Who is most likely to win?

There are two main blocks, one with four parties on the left and the other with four on the right. Polls leading up to the election say it’s impossible to predict.

“It’s basically a coin toss. There is a 50/50 relationship between the two different parties,” Zeth Isaksson, a sociologist on electoral behavior at Stockholm University, said on Saturday.

Under Swedish law, the party that wins the most seats forms the next government. Polls show that it will most likely be Andersson’s party, which will need to build a coalition with other parties.

But if the left performs poorly, they may not be able to form a coalition. In this case, the baton will be passed to the second largest party, which will try to form a government.

Which party is in second place?

In the most recent elections in 2018, the Moderates, led by the centre-right party Ulf Kristersson, won the second most seats. The Conservative Party is promoting a market economy, lower taxes, and a smaller role for government in a country with a generous welfare state supported by high taxes.

But like the Social Democrats and other mainstream parties across Europe, the moderates have also seen their popularity dwindle amid a populist challenge from the right.

Who are populists?

The Swedish Democrats, a right-wing populist party that takes a hard line on immigration and crime, first entered parliament in 2010 and has grown steadily ever since.

In 2018, the party won 13% of the vote, becoming the third largest force in parliament.

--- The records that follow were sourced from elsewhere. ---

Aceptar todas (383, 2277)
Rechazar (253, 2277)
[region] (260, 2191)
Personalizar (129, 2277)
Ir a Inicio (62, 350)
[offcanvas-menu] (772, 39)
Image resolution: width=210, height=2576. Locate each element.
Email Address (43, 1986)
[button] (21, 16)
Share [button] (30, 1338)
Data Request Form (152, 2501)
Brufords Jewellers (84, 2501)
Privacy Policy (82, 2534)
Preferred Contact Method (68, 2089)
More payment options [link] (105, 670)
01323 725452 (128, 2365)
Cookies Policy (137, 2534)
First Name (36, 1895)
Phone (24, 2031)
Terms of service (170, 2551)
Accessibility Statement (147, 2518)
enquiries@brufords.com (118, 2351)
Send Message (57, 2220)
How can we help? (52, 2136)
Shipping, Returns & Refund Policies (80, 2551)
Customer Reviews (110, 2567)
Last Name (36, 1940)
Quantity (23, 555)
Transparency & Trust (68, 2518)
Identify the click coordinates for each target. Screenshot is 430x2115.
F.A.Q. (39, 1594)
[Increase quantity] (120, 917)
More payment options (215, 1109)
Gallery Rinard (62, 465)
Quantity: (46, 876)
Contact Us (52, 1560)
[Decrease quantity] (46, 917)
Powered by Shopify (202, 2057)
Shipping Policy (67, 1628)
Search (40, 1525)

Polls show it is likely to improve from Sunday’s figure.

Some Swedes liken the party to Trump-style populism and note that it was founded by far-right extremists decades ago. They do not trust reports of its transformation into a more traditional conservative party.

The party is led by Jimmy Akesson, a 43-year-old former web designer who has been a driving force in trying to moderate the party’s image.

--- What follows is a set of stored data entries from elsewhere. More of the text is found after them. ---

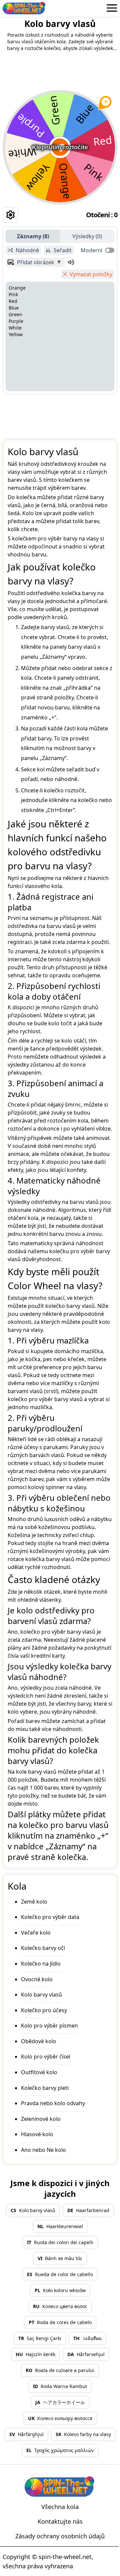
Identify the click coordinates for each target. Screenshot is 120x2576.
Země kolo (34, 1901)
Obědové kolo (38, 2041)
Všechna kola (60, 2507)
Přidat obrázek (35, 262)
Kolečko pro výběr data (50, 1917)
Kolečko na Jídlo (41, 1963)
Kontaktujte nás (60, 2521)
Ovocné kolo (37, 1979)
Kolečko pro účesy (44, 2010)
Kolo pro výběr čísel (45, 2056)
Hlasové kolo (37, 2134)
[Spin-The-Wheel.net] (24, 7)
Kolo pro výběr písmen (49, 2025)
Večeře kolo (36, 1932)
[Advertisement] (60, 414)
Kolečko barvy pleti (45, 2088)
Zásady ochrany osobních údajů (60, 2536)
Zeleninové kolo (41, 2119)
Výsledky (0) (87, 236)
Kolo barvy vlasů (41, 1994)
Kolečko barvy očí (43, 1948)
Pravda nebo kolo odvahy (53, 2103)
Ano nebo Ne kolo (43, 2149)
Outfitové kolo (39, 2072)
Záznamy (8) (33, 236)
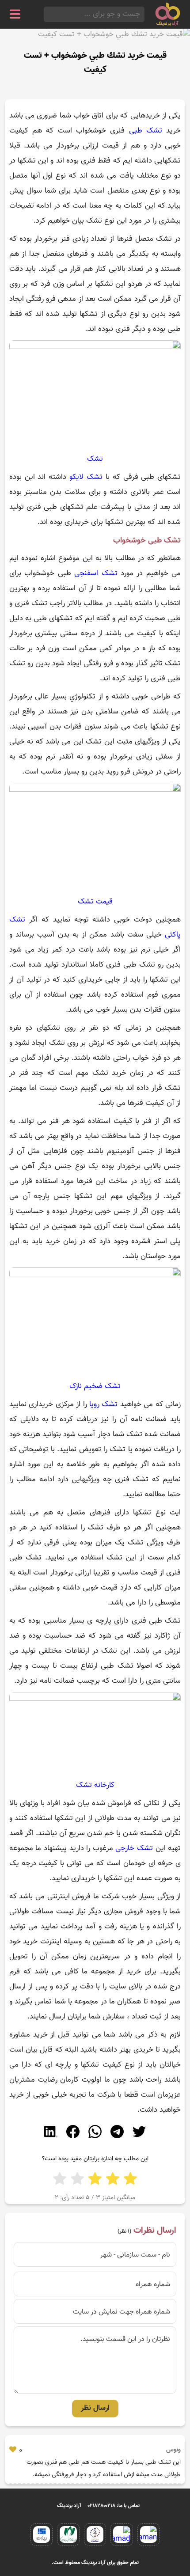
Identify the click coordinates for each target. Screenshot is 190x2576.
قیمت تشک (95, 901)
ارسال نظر (95, 2408)
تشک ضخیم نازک (95, 1386)
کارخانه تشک (95, 1785)
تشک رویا (103, 1404)
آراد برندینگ (69, 2506)
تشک (95, 459)
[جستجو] (46, 14)
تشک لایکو (86, 477)
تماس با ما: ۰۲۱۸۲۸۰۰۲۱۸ (114, 2506)
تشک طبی (145, 131)
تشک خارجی (134, 1848)
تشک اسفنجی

However, the party has clearly picked up on social sentiment and other parties have moved closer to its positions as many Swedes feel they can no longer bear the cost of the country’s generous refugee policy and seek to crack down on crime.

Once pariahs, other conservative parties are increasingly willing to deal with the Swedish Democrats.

On Saturday, Andersson told reporters that the “rise of the far right” was partly the fault of the right-wing opposition, which she said “has spent so much time and effort trying to convince people that the Swedish Democrats are not the party they are on.” actually there is.”

How serious is crime in Sweden?

Some immigrants found it difficult to assimilate into Swedish society, leading to segregation of high crime areas.

Gang violence mostly takes place among criminal networks that deal in drugs or engage in other illegal activities. But recently there have been cases when innocent bystanders have suffered. This year, 48 people were killed by firearms in Sweden, three more than in all of 2021.

Fear caused by shootings and explosions in disadvantaged areas has made crime one of the most pressing issues for Swedish voters.

“Over the past few years, shootings and bombings have become more frequent, and (this violence) is now considered a big social problem,” said Anders Sannerstedt, a political scientist at Lund University in southern Sweden.

gender factor

Less than a year ago, Andersson became Sweden’s first female prime minister, a belated milestone for a country that in many ways exemplifies gender equality.

“I was very proud,” said Ulrika Hunk, a 39-year-old woman who voted early in Stockholm on Friday, saying it took “too much time.”

Polls show that Andersson’s party is particularly popular among women, with men tending to vote more conservatively.

Even though Andersson is the first prime minister, there are still many women in leadership positions. Four parties are led by women, and one party is led by a woman and a man. In Parliament, the gender balance has long been divided roughly 50/50.

Several female voters polled this week said it was very important to them to finally have a woman in their top leadership position, and it was one of the factors they considered when choosing which party to support.